その中でも特に蝦夷のリーダーとして活躍し、巣伏の戦いで10倍いた朝廷軍をあっさりと退治したのがアテルイでした。
この頃朝廷では平安京遷都だったりと大忙しだったこともあり、当時の蝦夷討伐の大将であった紀古佐美は大敗北。
朝廷の蝦夷討伐は頓挫してしまいます。
こんな時に蝦夷討伐の任務を受け取ったのが、大伴弟麻呂と今回の主人公である坂上田村麻呂でした。
この当時正式な蝦夷討伐のリーダーであり、征夷大将軍に任ぜられていたのは大伴弟麻呂でした。
ですが、実質的なリーダーはこの当時大伴弟麻呂を補佐する征東副使に任ぜられていた坂上田村麻呂でした。
坂上田村麻呂は796年に鎮守府将軍と陸奥守を授任。
さらに翌年にはついに征夷大将軍に任ぜられ、蝦夷討伐に本腰を入れ始めます。
坂上田村麻呂は801年に当時蝦夷最大の拠点であった胆沢というところに4万の兵で進軍。
坂上田村麻呂の強いカリスマ性や軍事的才能もあり蝦夷勢力を撃破して胆沢周辺を占拠。
胆沢城を建てた頃に蝦夷のリーダーと出会ったアテルイとモレが500人を率いて降伏しました。
坂上田村麻呂は彼らのカリスマ性や性格を気に入り平安京に連れて帰りました。
そして、最終的には彼らを中心に蝦夷を支配する事を必死に嘆願したそうですが、公卿たちからはこれを機に舐められるとして反発。
最後には河内国杜山にて斬首刑に処せられてしまうことになりました。
このような悲劇がありながらも朝廷は東北地方を支配。
蝦夷は北に逃れるか、朝廷に降り天皇の民としての暮らしを送ることになったのです。

* **課題一覧**:
a - 蝦夷討伐の文章に名前が出てくる人物を、すべて書き出すこと。
b - 蝦夷討伐の文章を、最後の文の後から書き継いでください。
この後の記録は、蝦夷討伐の文章とは関係がない。

* **データ記録**:
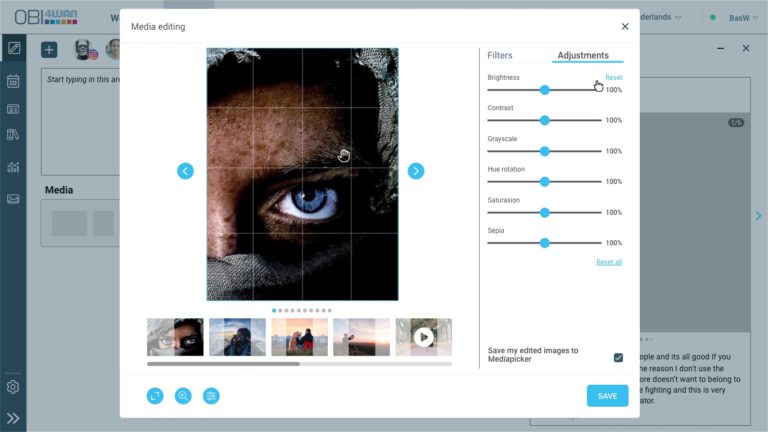The width and height of the screenshot is (768, 432).
Task: Play the video thumbnail in the strip
Action: (424, 337)
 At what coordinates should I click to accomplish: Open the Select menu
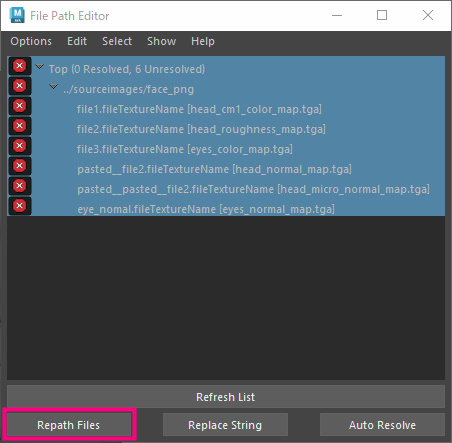tap(117, 41)
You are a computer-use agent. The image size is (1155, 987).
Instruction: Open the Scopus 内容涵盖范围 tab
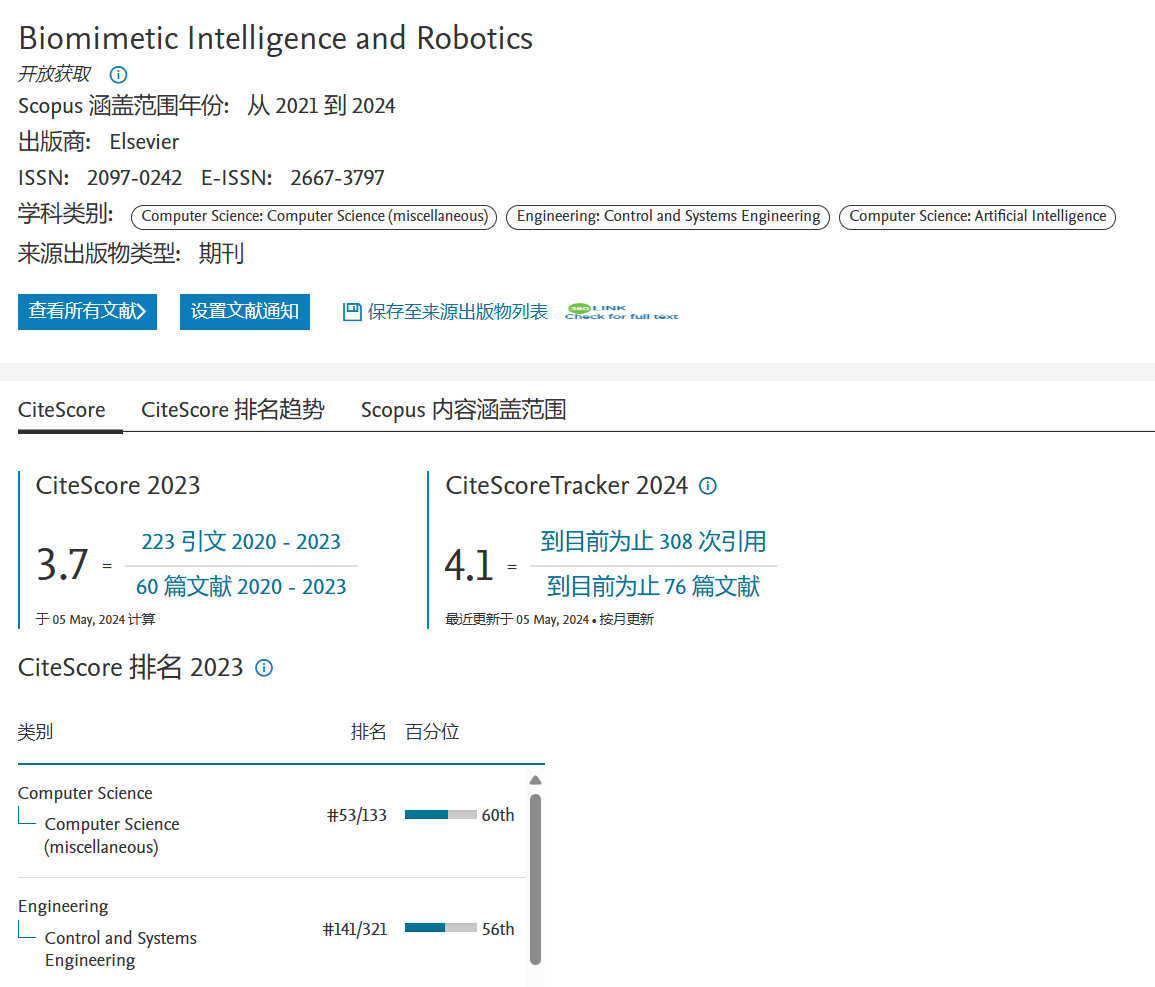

* **解答一覧**:
a - アテルイ、紀古佐美、大伴弟麻呂、坂上田村麻呂、モレ

b -
坂上田村麻呂の伝説や逸話
坂上田村麻呂は蝦夷の反乱の討伐や征夷大将軍に任命されたことから、平安時代以後でも
- 文人の菅原道真
- 武人の坂上田村麻呂
として東京大学に肖像画が掲げられるほどの武人の理想像として扱われています。
そのためそのエピソードもその武人のモデルとしてふさわしいものばかり。
坂上田村麻呂の身長は五尺八寸(176センチ)とまあまあなものなんですが、胸の厚さが1尺2寸(36センチ)。
かなりの胸筋を持っていたことがわかりますね。
さらに髪の毛は黄金の糸を繋いだようだったとされ、目は鷹の目に似ていたそうな。
蝦夷を討伐するぐらいなのですからそれぐらいあったのでしょうね。
また、彼は蝦夷だけではなく鬼も退治したとされているのです。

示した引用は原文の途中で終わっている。